Acidiphilium

Scientific classification
- Domain: Bacteria
- Kingdom: Pseudomonadati
- Phylum: Pseudomonadota
- Class: Alphaproteobacteria
- Order: Rhodospirillales
- Family: Acetobacteraceae
- Genus: Acidiphilium Harrison 1981 emend. Kishimoto et al. 1996
- Type species: A. cryptum

= Acidiphilium =

Genus of bacteria

Acidiphilium is a genus in the phylum Pseudomonadota (Bacteria).
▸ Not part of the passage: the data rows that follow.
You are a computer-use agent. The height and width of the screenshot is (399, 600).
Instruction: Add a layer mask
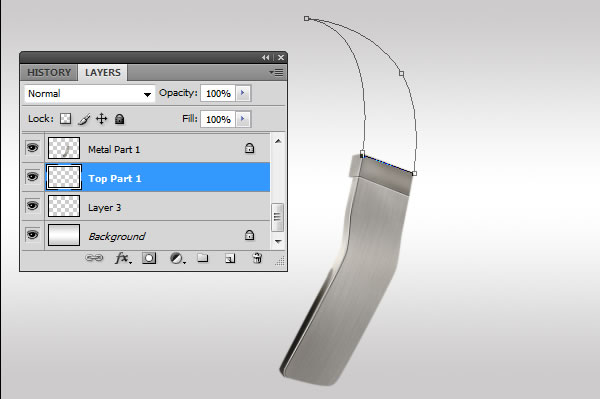tap(149, 258)
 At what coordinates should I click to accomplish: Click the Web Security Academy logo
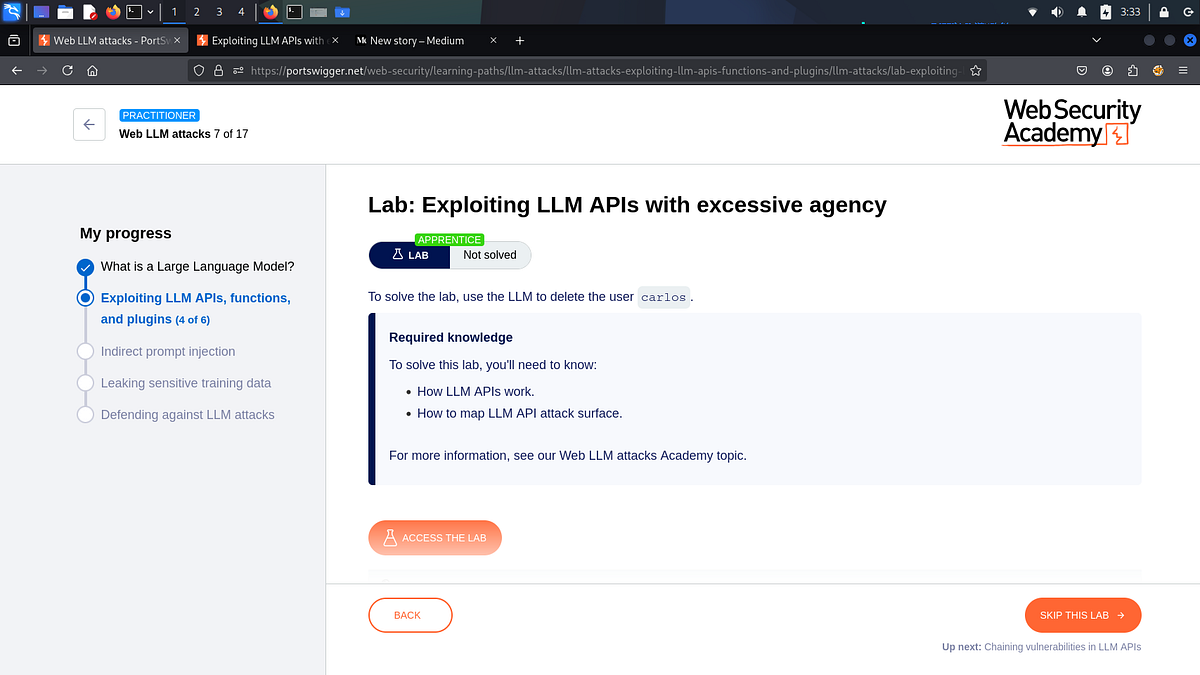tap(1071, 122)
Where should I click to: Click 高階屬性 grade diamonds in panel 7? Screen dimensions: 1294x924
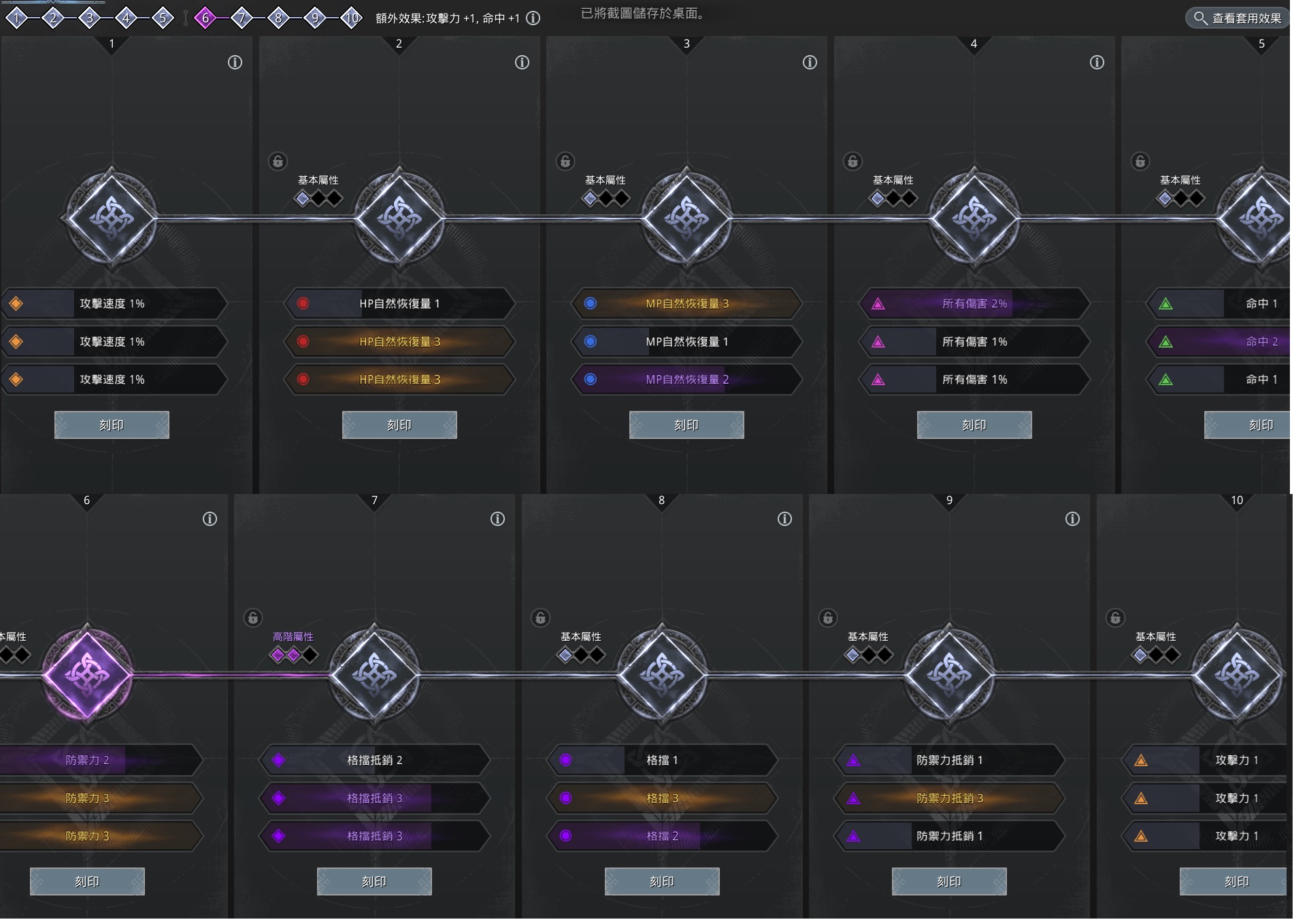coord(293,655)
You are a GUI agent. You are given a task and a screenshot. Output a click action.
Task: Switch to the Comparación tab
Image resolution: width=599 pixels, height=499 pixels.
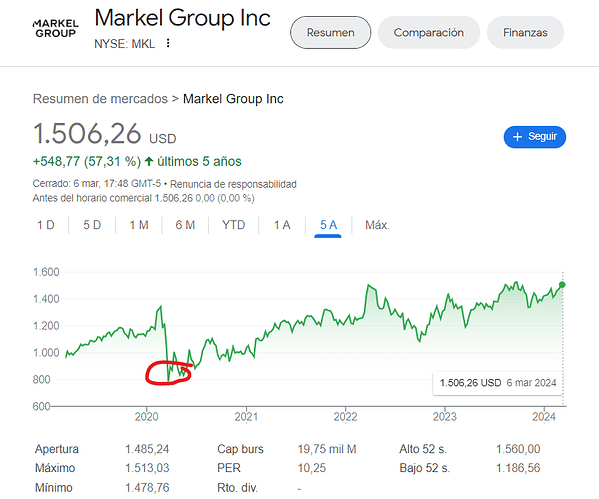[429, 32]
As the name suggests, this comprises a nutritionally diverse genus of bacteria adapted to life in extremely acidic conditions, and often exhibiting Fe(III) (ferric iron) reduction.

==Etymology==
The name Acidiphilium derives from:
Neo-Latin noun acidum (from Latin adjective acidus, sour), an acid; Neo-Latin neuter gender adjective philum (from Greek neuter gender adjective philon (φίλον)), friend, loving; Neo-Latin neuter gender noun Acidiphilium (sic), acid lover.

==Species==
The genus contains 6 species (including basonyms and synonyms), namely
- A. acidophilum ((Harrison 1983) Hiraishi et al. 1998; Neo-Latin noun acidum (from Latin adjective acidus, sour), an acid; Neo-Latin neuter gender adjective philum (from Greek neuter gender adjective philon (φίλον)), friend, loving; Neo-Latin neuter gender adjective acidophilum, acid loving.), this species used to known as Thiobacillus acidophilus
- A. angustum (Wichlacz et al. 1986; Latin neuter gender adj, angustum, narrow, small, with respect to nutritional versatility.)
- A. cryptum (Harrison 1981, (Type species of the genus).; Neo-Latin neuter gender adjective cryptum (from Greek noun adjective krupton [sic]), hidden.)
- A. multivorum (Wakao et al. 1995; Latin adjective multus, many; Latin v. voro, to eat, devour; Neo-Latin neuter gender adjective multivorum, devouring many kinds of substances.)
- A. organovorum (Lobos et al. 1986; Neo-Latin pref. organo- (from Greek adjective organikos, of or pertaining to an organ), pertaining to organic chemical compounds; Latin v. voro, to eat, devour; Neo-Latin neuter gender adjective organovorum, devouring organic compounds.)
- A. rubrum (Wichlacz et al. 1986; Latin adjective ruber -bra -brum, red; Latin neuter gender adjective rubrum, red colored.)Acidocella aminolytica and Acidocella facilis used to be in this genus.